One of the most consistently interesting aspects of Eddie Campbell's comics art -- whether it's drawn in paint or ink, with pens or brushes, in color or black and white or hazed in screen tones -- is the push and pull between chaos and control it always carries.  Campbell sticks to the grid as much as anyone.  His stories progress in an almost uniformly metronomic, evenly measured, deliberate fashion, more concerned with catching clear pictures of as many moments as possible and letting readers come upon the important ones naturally than thrusting anything into the audience's face.  But there is always a strong element of wildness present in Campbell too.  No matter the tools or the approach he's using, there are always lines or brush strokes or tone dots that wriggle away from whatever figurative content his panels hold and out toward the edges, seeking the place in the frame where they can best exist as nothing but media on paper, set free from the picture's meaning in search of their own.  It's the way these two truths of Campbell's work interact, now in harmony, now struggling for control, that brings the comics to beating, vibrant life.

Few Campbell comics are more controlled than his legendary collaboration with Alan Moore, From Hell.  Moore, widely known as one of comics' most exacting scriptwriters, boxes Campbell in tightly over the book's 500-plus pages: though the scratchy marks seethe wildly within the panels, the grid remains as fixed as a windowpane throughout, leaving each frame to boil with a life lightly separate from what surrounds it.  It makes sense, then, that when Campbell is allowed to go wild within the book's confines, he produces some of his career's most striking work, careening from the strict formality that characterizes the Victorian period piece into the white-hot image making of the visionary.

The sequence above is probably the most savagely avant-garde page of From Hell; certainly the only one that demands an explanation of its basic content when viewed by itself.  Well, if I must.  What we're looking at is an extreme close-up of a knife blade planing through human flesh, specifically the stomach cavity.  To spread a single act -- one cut, one gesture -- out over seven panels requires a precision and flare for choreography that's simply beyond most cartoonists' grasp, but Campbell pulls it off with a flourish.  In the first panel, we see the shiny surface of the blade planing through a membrane, placed right in the middle so as to neatly bisect the panel itself into equal pieces.  The next shot is filled entirely with the metal's glare, a spray of black fluid rising up from the bottom to bathe it.  Panel three focuses in of the spray itself as the knife passes out of sight.  The second tier zooms us into the tunnel of an opened vein, and finally we arrive inside, feet panted on the floors of the body's passageways.

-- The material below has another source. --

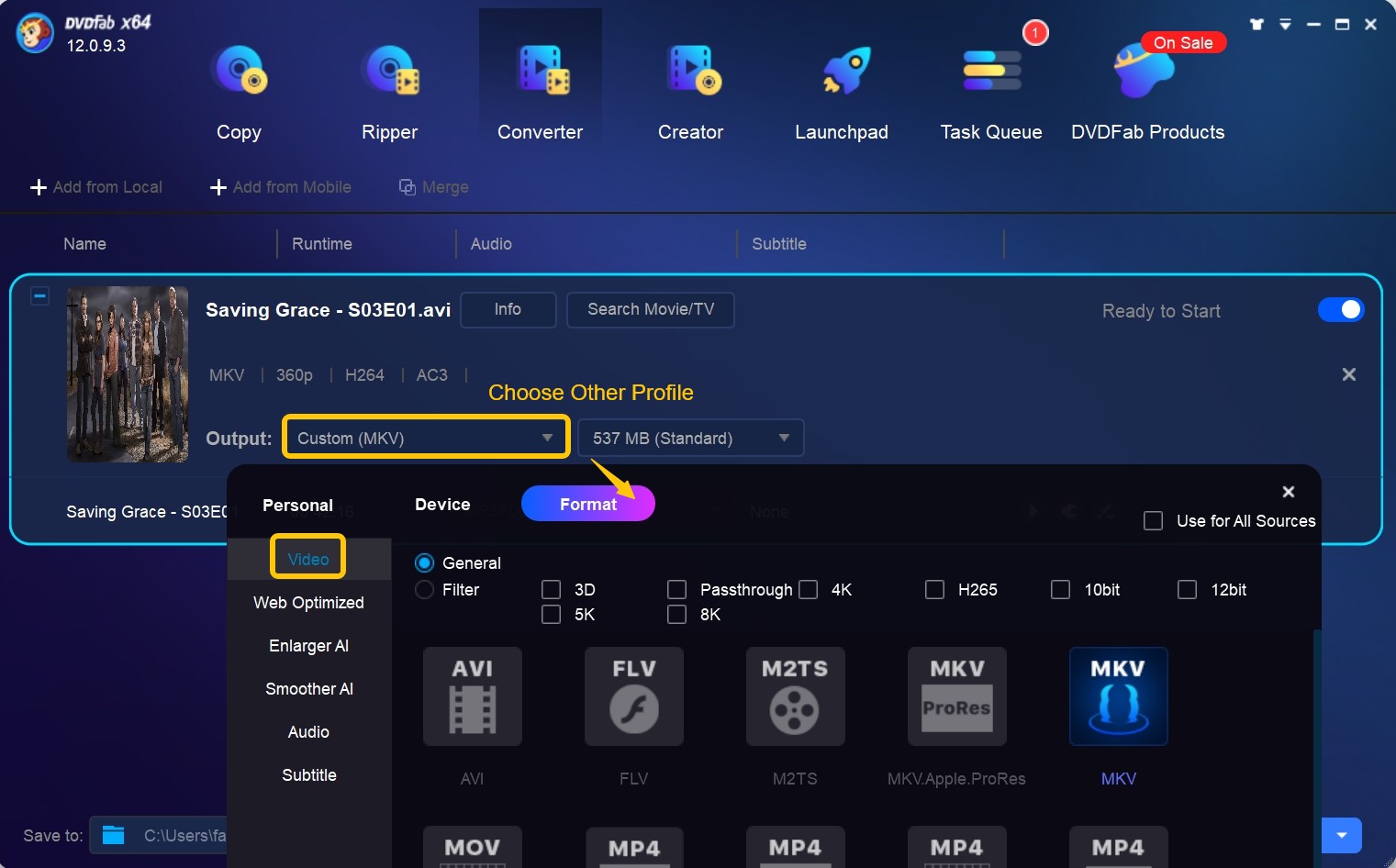Viewport: 1396px width, 868px height.
Task: Merge the loaded videos
Action: 434,187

Making such queasy subject matter so visually appealing is no easy task, and making it appear elegant is even more difficult.  But this page is an incredibly beautiful bit of near-abstract art , taking readers from the splashing, dirty-lined visual chaos of the top three panels into the sublimely peaceful, hauntingly still and silent chapel of the final frame, a world somehow both recognizable and completely alien.  In context, it's a test of even the most experienced comics reader's comprehension; taken as a single page, separated out from story and meaning, it's simply seven beautiful pictures, each image both arresting and dynamic, moving you on to the next, until the full stop of the devastating last shot.  Campbell's in-panel compositions ensure that this page works as comics, with lines and black spaces leading the eye neatly from one picture into the next, but the whole time the reader is assaulted with gorgeous imagery that demands a second to be drunk in fully.

It's in that deep analysis of these pictures that perhaps the most impressive thing about this page emerges: unlike just about every other comics sequence out there, Campbell's page gives absolutely no clue as to its manufacture.  Are the ragged lines edging the veins dip pen?  Are the splatters ink blots, or dry brush, or wite-out?  Are we looking at photos, and if so, how adulterated are they?  The same flat, basic black-and-white printing that allows Campbell to treat slashed-open innards with such elegance of effect ensures that these images remain mysterious, communicating nothing concrete about their origin.  They're there to be looked at, not questioned; accepted, not analyzed.  Campbell forces even the most curious reader into passive reception of his pictures here, and in the process reminds us why we come to comics in the first place.  It's to see things we haven't before.